The Samson ResolvSE6 is a good contender with no exaggeration in any frequencies and a nice deep sound even at low volumes. Allowing you to mix in environments that require some discreetness. Comparatively to the Rokit’s may people feel as though everything just tightens up and clears up when switching to these, you can hear what I am speaking about with the “hyped bass” when you compare the 2 styles of monitors. The ResolvSE6’s provide affordable accurate monitoring. Your frequency range comes in at 40Hz – 27kHz +/-3dB.
At the time of writing this, we still have some of the Mackie MR624’s kicking around. Mackie has redesigned them and the MK2 is amazing and also considerably more expensive. The MR624’s are a great monitor and are coming in at a much more affordable price point, there are secondhand options as well out there, they make some of the best affordable speakers you can get for a budget-conscious home studio build.
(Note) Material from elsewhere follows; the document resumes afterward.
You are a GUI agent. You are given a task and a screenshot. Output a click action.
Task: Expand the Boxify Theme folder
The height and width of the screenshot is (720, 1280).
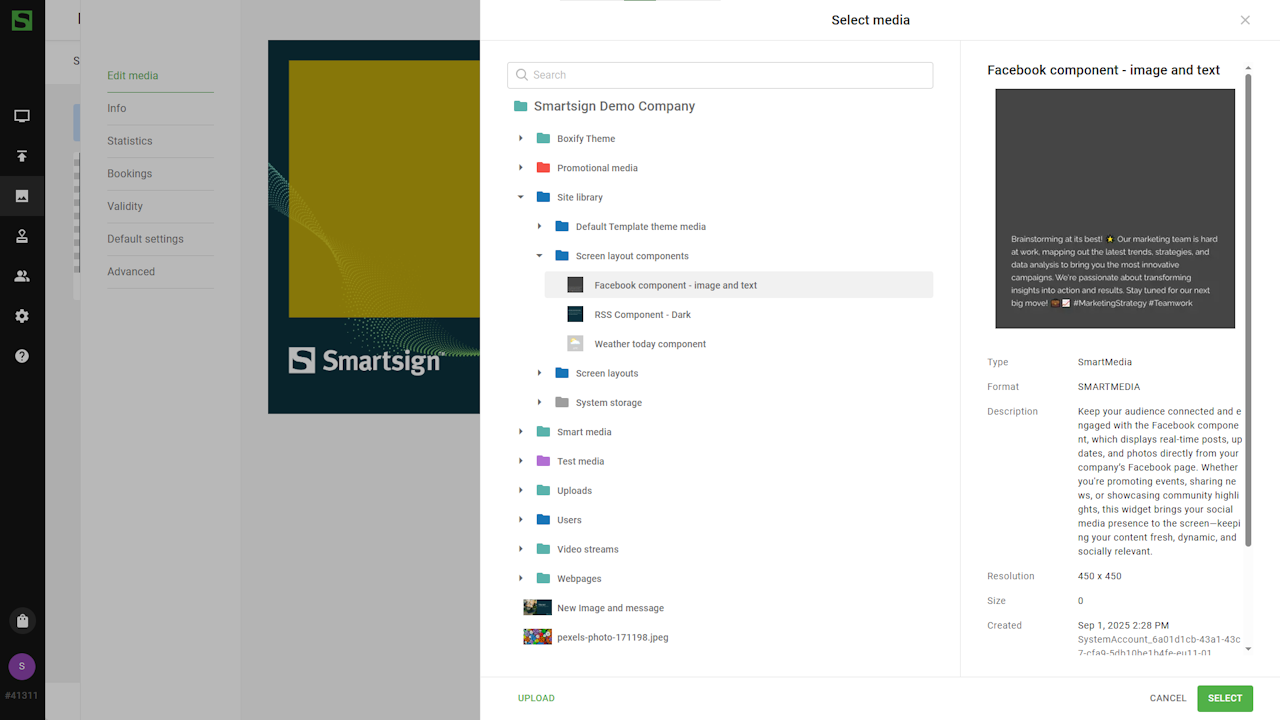tap(521, 139)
Great stereo imaging and warm bass response, in a very slick cabinet. You’ll get a frequency response range of 45Hz-20kHz (-3dB).
You have your classic JBL LSR306P MKIII’s. They have a unique & revolutionary JBL Image Control Waveguide, keeping your highs super controlled. They are have been around for a very long time, are a classic, and have an extremely clean response. Your frequency response is 47Hz-20kHz (±3dB), 39Hz-24kHz (-10dB). They are a quality contender…
Then we’ve got the custom-built underdog, the Fusion Series powered monitors from AVE. These monitors are comparable to the Pioneer’s and have a very clean and flat response, in the most affordable package of all the monitors that I have mentioned. The woofers are made from a glass aramid composite with custom 6.5-inch drivers. They have a frequency response range of 50Hz – 20kHz and if you have the room for it the 8-inch version packs even more of a punch. If you are on a budget, these monitors will do everything you need and more for the next foreseeable stages of your production growth.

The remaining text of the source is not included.